[Saved entries]
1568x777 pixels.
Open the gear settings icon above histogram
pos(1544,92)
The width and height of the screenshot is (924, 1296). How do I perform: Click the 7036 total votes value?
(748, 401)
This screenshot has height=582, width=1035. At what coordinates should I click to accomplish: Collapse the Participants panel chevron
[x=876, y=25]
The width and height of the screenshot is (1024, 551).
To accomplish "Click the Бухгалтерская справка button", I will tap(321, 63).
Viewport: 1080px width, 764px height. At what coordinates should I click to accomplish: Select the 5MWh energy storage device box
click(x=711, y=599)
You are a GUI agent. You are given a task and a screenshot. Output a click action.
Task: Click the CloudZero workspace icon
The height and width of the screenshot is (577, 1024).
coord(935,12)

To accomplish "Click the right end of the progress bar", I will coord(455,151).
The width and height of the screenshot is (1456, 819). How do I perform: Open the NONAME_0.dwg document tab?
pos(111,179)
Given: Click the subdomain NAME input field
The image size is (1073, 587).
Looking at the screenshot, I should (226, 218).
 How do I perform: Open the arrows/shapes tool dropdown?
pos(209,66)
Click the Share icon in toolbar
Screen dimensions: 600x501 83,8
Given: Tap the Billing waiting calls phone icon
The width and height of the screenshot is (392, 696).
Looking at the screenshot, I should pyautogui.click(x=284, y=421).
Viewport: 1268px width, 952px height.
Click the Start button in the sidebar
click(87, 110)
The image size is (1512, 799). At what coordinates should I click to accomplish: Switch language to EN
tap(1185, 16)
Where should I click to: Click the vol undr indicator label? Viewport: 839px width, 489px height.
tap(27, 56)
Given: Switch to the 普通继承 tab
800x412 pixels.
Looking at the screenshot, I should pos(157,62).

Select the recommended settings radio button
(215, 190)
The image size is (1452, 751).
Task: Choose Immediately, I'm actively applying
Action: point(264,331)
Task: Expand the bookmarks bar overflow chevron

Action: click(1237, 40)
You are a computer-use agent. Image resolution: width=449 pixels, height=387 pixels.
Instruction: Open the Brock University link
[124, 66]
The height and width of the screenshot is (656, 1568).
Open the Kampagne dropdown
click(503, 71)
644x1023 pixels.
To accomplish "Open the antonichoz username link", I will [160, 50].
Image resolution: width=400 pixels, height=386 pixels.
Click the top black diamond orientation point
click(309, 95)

### BRIEF
Scan the entries above for the string "resolution" and copy each line containing it.

### ANSWER BOX
You are a computer-use agent. Image resolution: width=449 pixels, height=387 pixels.
Image resolution: width=400 pixels, height=386 pixels.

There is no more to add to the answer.